*** Opening Data supplied ***

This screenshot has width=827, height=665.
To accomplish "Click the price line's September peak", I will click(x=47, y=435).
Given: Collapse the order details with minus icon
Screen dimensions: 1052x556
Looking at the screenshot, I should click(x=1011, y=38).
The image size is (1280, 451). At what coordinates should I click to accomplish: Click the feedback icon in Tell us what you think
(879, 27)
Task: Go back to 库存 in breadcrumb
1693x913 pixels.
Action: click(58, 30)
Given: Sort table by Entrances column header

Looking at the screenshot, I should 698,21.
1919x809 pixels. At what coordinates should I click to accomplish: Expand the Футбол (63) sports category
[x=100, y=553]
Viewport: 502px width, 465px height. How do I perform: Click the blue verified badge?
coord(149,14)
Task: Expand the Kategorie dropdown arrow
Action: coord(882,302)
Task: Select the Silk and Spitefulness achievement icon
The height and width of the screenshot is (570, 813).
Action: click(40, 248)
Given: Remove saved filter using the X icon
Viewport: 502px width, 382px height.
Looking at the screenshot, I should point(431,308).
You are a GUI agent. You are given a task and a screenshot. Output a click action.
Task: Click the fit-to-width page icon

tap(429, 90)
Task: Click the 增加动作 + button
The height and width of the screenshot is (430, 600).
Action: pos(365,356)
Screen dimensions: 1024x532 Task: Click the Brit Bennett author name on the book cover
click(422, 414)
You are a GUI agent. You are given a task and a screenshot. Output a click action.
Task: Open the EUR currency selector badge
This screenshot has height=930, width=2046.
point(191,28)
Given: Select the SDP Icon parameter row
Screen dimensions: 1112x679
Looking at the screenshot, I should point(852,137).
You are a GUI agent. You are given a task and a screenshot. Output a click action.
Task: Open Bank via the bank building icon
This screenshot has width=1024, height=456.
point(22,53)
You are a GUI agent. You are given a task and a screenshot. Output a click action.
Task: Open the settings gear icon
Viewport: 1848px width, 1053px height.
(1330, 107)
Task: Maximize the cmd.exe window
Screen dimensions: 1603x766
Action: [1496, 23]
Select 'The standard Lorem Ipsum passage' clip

*** Closing Data supplied ***

Instructions for the task — An exact reproduction of all the entries, complete to the last line, is needed.

Response below —
This screenshot has width=827, height=665.
To accomplish "Click the price line's September peak", I will click(x=47, y=435).
Given: Collapse the order details with minus icon
Screen dimensions: 1052x556
Looking at the screenshot, I should click(x=1011, y=38).
The image size is (1280, 451). At what coordinates should I click to accomplish: Click the feedback icon in Tell us what you think
(879, 27)
Task: Go back to 库存 in breadcrumb
1693x913 pixels.
Action: click(58, 30)
Given: Sort table by Entrances column header

Looking at the screenshot, I should 698,21.
1919x809 pixels. At what coordinates should I click to accomplish: Expand the Футбол (63) sports category
[x=100, y=553]
Viewport: 502px width, 465px height. How do I perform: Click the blue verified badge?
coord(149,14)
Task: Expand the Kategorie dropdown arrow
Action: coord(882,302)
Task: Select the Silk and Spitefulness achievement icon
The height and width of the screenshot is (570, 813).
Action: click(40, 248)
Given: Remove saved filter using the X icon
Viewport: 502px width, 382px height.
Looking at the screenshot, I should point(431,308).
You are a GUI agent. You are given a task and a screenshot. Output a click action.
Task: Click the fit-to-width page icon

tap(429, 90)
Task: Click the 增加动作 + button
The height and width of the screenshot is (430, 600).
Action: pos(365,356)
Screen dimensions: 1024x532 Task: Click the Brit Bennett author name on the book cover
click(422, 414)
You are a GUI agent. You are given a task and a screenshot. Output a click action.
Task: Open the EUR currency selector badge
This screenshot has height=930, width=2046.
point(191,28)
Given: Select the SDP Icon parameter row
Screen dimensions: 1112x679
Looking at the screenshot, I should point(852,137).
You are a GUI agent. You are given a task and a screenshot. Output a click action.
Task: Open Bank via the bank building icon
This screenshot has width=1024, height=456.
point(22,53)
You are a GUI agent. You are given a task and a screenshot. Output a click action.
Task: Open the settings gear icon
Viewport: 1848px width, 1053px height.
(1330, 107)
Task: Maximize the cmd.exe window
Screen dimensions: 1603x766
Action: [1496, 23]
Select 'The standard Lorem Ipsum passage' clip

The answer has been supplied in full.